* _PROBLEM REQUIREMENTS_
Write out, word for word, the stretch of the article on acoustic bird monitoring in Tasmania from "Tasmania does not" through "overcome these difficulties.".

* _EXTRACT_
==============================

A Sound Idea: acoustic monitoring of Tasmania's bush and forest birds

by Sarah Lloyd

Grey Fantail
Grey Fantail

The tropical rainforests of South America have more bird species than anywhere else in the world. They are remote, cover vast areas and any one location may have more bird species than Tasmania's bird fauna. Not only do these factors make bird monitoring difficult but there are very few researchers with the necessary skills (i.e. the ability to identify birds by their calls) to conduct meaningful surveys.

American ornithologist, the late Theodore (Ted) A. Parker III was a legend! He was able to identify 4,000 tropical bird species by their calls and, based on their vocalisation, he discovered several species new to science and recognised numerous species previously considered subspecies. He pioneered the use of tape recorders to survey birds in tropical forests and concluded that not only is acoustic monitoring a more effective way to monitor birds in some cases but that the use of recording devices should be required when surveying birds.

Tasmania does not have the species richness of tropical rainforests, nor does is cover a vast area. Nevertheless, there are difficulties in monitoring bird populations here. There are relatively few people with the necessary skills to monitor bush and forest birds effectively and governments seem reluctant to fund monitoring projects. If funding is received much of it goes on travelling to and from the survey sites. In these days of rising petrol costs and a growing awareness of carbon footprints, making the most of the latest technology is a way to overcome these difficulties.

==============================

* _DATA PROVIDED_

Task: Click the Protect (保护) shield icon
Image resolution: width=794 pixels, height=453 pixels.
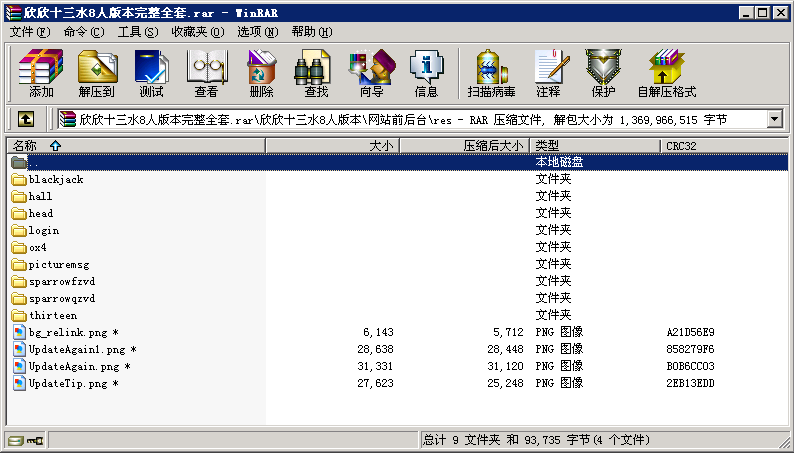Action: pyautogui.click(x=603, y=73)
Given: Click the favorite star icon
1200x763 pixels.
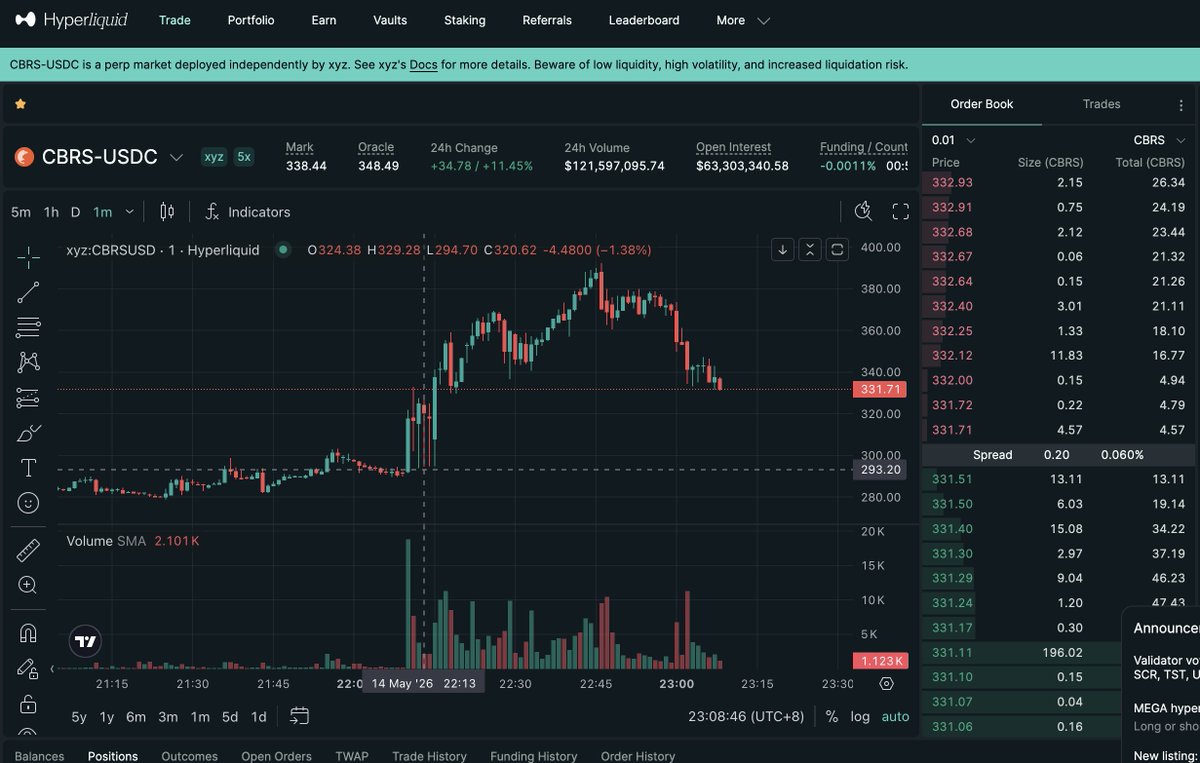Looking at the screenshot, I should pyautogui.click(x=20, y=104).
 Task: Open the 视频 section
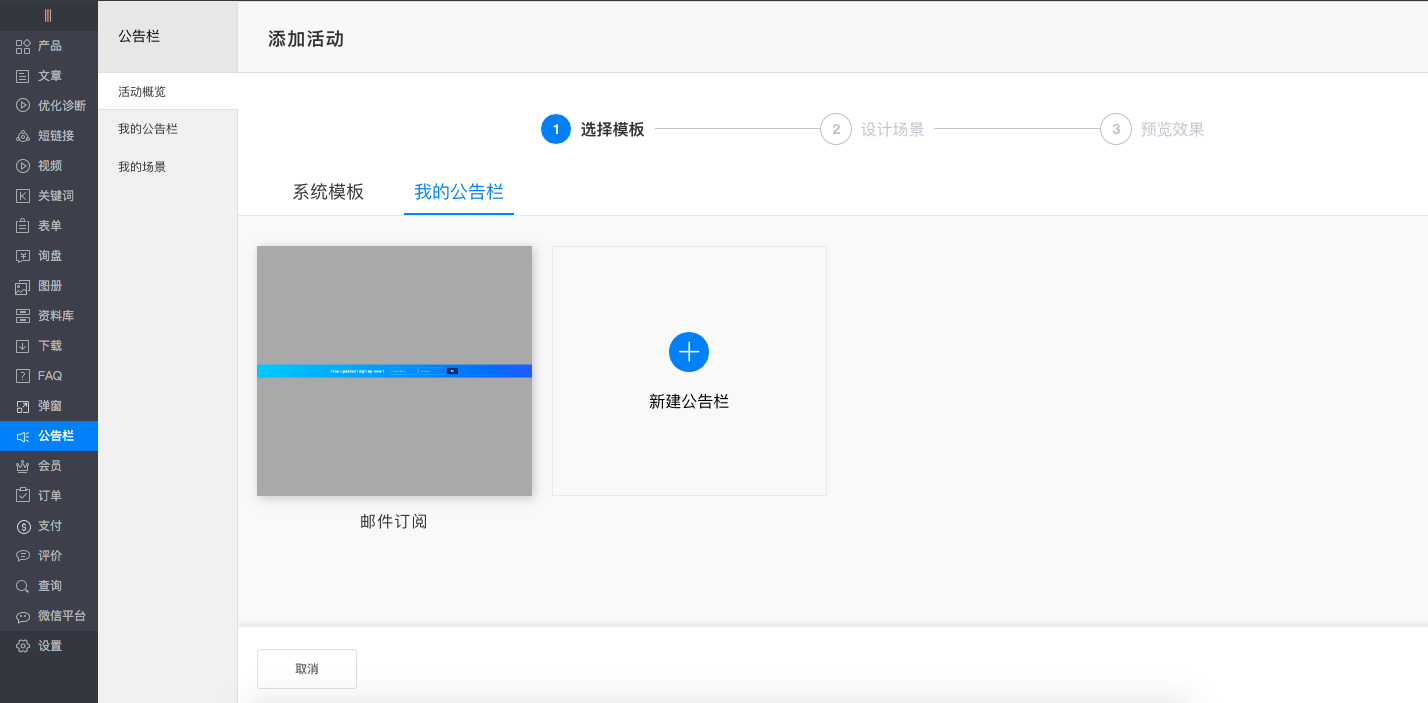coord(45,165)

==============================

* _ANSWER FOR THE TASK_
Tasmania does not have the species richness of tropical rainforests, nor does is cover a vast area. Nevertheless, there are difficulties in monitoring bird populations here. There are relatively few people with the necessary skills to monitor bush and forest birds effectively and governments seem reluctant to fund monitoring projects. If funding is received much of it goes on travelling to and from the survey sites. In these days of rising petrol costs and a growing awareness of carbon footprints, making the most of the latest technology is a way to overcome these difficulties.